Le succès de l'Ouganda, où les programmes de prévention et d'information ont permis, malgré la pauvreté et la guerre, de réduire le taux d'infections par le VIH, a valeur d'exemple pour les autres pays en développement. Ce succès s'explique en partie par la participation active du chef d'Etat, a expliqué le Président ougandais Yoweri Museveni aux dirigeants africains réunis lors du Forum pour le développement de l'Afrique : "Lorsqu'un lion arrive dans le village, vous ne donnez pas l'alarme à voix basse. Vous criez très fort. Quand j'ai pris connaissance de ce problème, j'ai décidé que nous devions hurler en permanence."

Dans un discours ponctué de rires et d'applaudissements, l'ancien chef du mouvement rebelle s'est éloigné du texte qu'il avait préparé pour l'occasion, en demandant aux dirigeants politiques de prendre résolument l'initiative d'entrer en "guerre" contre le sida. "Au début, notre ministère de la santé diffusait un petit message d'information après le journal télévisé... Mais en 1986, nous n'avions que 100 000 téléviseurs.

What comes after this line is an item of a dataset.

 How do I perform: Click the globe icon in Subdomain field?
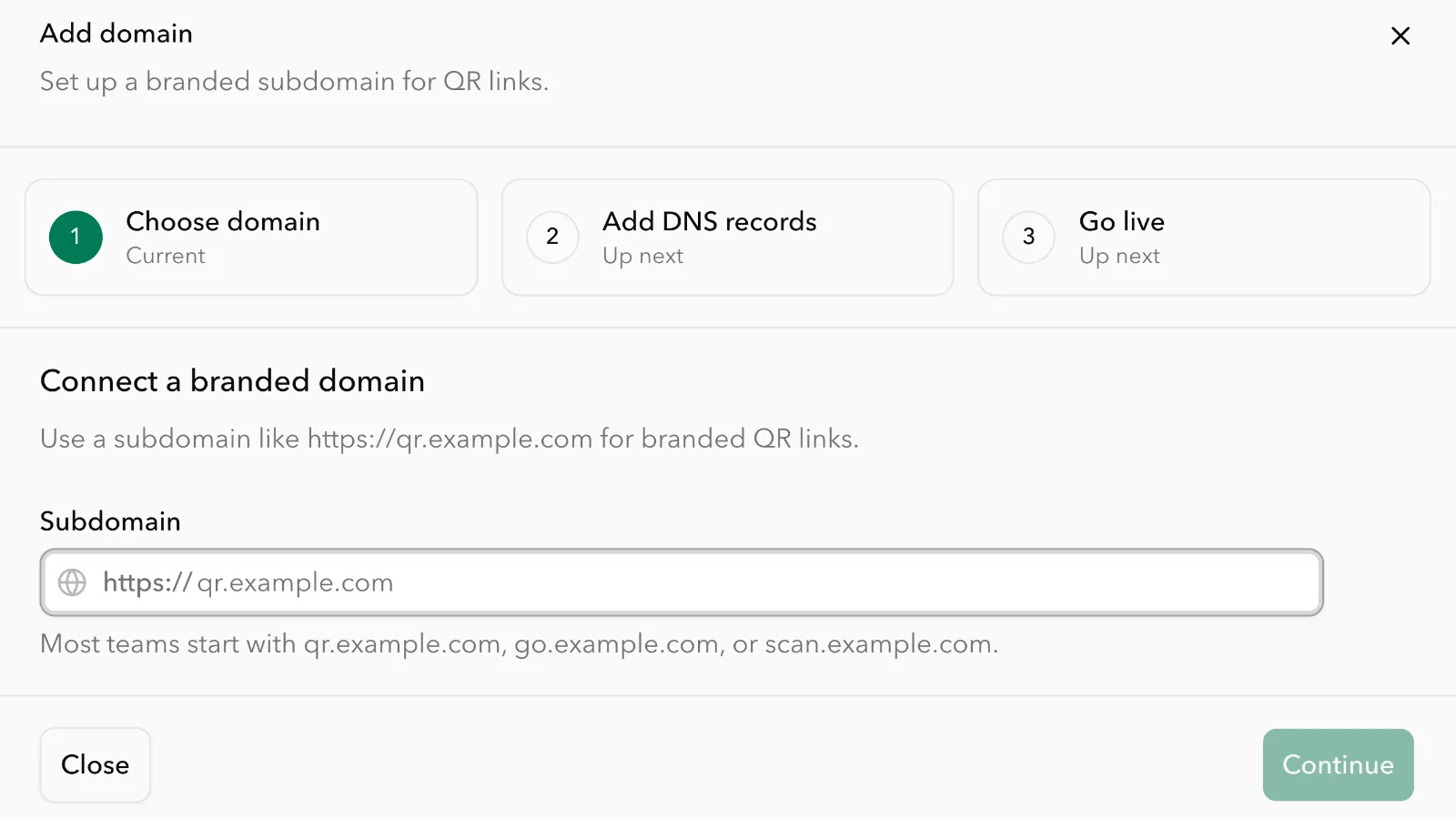click(72, 582)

Combien de personnes auraient été informées ? Je leur ai dit... cette alarme que vous donnez est silencieuse. Le meilleur moyen de se faire entendre est de s'exprimer par la voix des dirigeants politiques."

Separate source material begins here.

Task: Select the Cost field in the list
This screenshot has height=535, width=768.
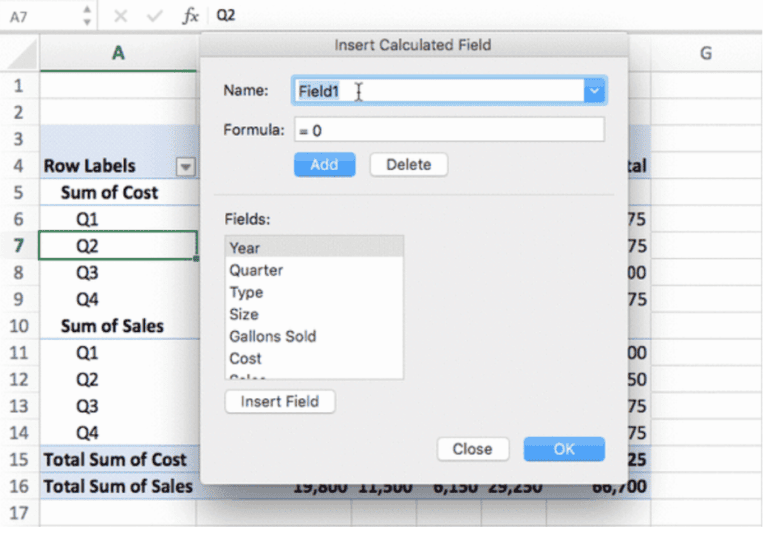Action: coord(314,358)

"Lorsqu'un responsable local de la santé publique prend la parole au cours d'une réunion, 20 personnes viennent l'écouter, a-t-il remarqué. Mais si Museveni vient prononcer un discours, 20 000 personnes se déplacent. C'est à ce moment-là qu'il faut faire passer le message. Parlez de politique, mais parlez également du sida." "Vous ne pouvez pas seulement faire confiance aux bureaucrates, a-t-il lancé... Ils diffuseront [des messages de prévention du sida] lorsque les gens sont au travail et ils diront 'nous l'avons diffusé, là'. Tout ça leur est égal. C'est donc aux dirigeants de mener cette guerre."

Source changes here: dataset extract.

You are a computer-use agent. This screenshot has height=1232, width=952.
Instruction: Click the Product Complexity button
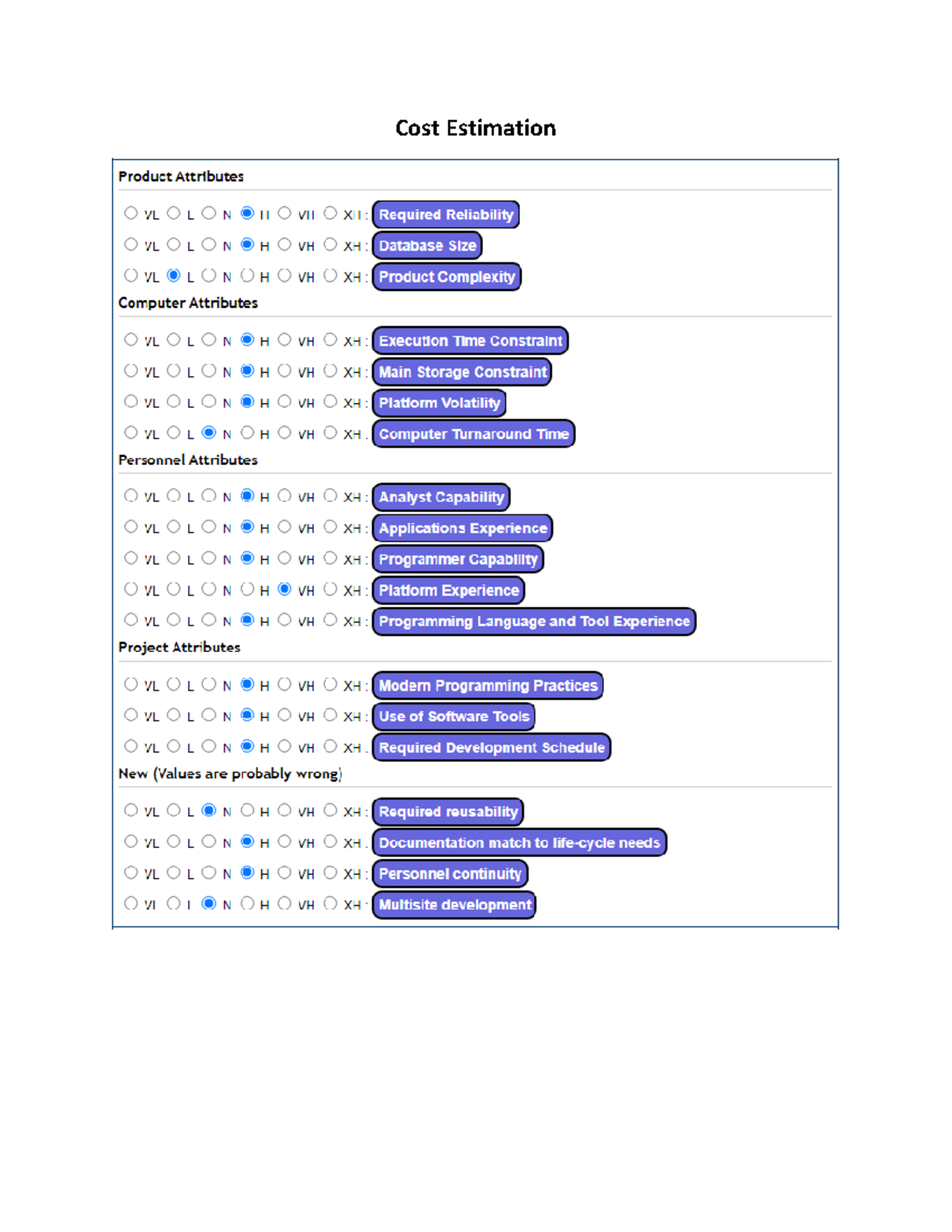(446, 277)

Les femmes ont également joué un rôle décisif, a expliqué le Président : "Dans notre lutte, nous avons donné aux femmes des moyens d'action. Il y a une femme vice-présidente, quatre femmes ministres et 40 femmes membres du Parlement." La présence de femmes, même en nombre réduit, a beaucoup influencé les mentalités. Dans la lutte contre le sida, "Les femmes ... ont maintenant commencé à opposer leur refus aux hommes" qui s'obstinent à avoir des pratiques sexuelles risquées. "Cela a eu un effet positif." Pour faire passer le message, l'Ouganda a également mobilisé la société civile, les écoles et les médias. "Dans les églises et les mosquées, a-t-il indiqué, "vous pouvez vous adresser à beaucoup de gens." Dans les écoles publiques, "il y a des réunions au cours desquelles tous les élèves sont présents. C'est à cette occasion que le directeur devrait parler du sida." Les médias peuvent également servir à la prévention et à l'éducation. "En Ouganda, nous avons maintenant 12 millions de postes radio... Chaque famille a [en moyenne] 3 postes radio. C'est un très bon support." Résultat : "En Ouganda, la population est informée à 100 %. Tout le monde sait ce qu'est le sida et comment il se transmet." Cette information est essentielle, étant donné l'ostracisme et les idées fausses que suscite encore la maladie. Pendant la rébellion de son mouvement en 1984, se souvient-il, "J'ai commencé à entendre parler à la radio d'une nouvelle maladie des homosexuels et des drogués [des pays du Nord] et j'ai dit que ça ne nous concernait pas du tout." Mais maintenant que les Africains représentent plus de 70 % de toutes les personnes atteintes du sida dans le monde, a-t-il conclu, le sida est maintenant une maladie africaine... Nous ne pouvons nous en remettre aux Européens et aux sociétés pharmaceutiques. Nous devons, nous les gouvernements africains, nous engager dans cette bataille."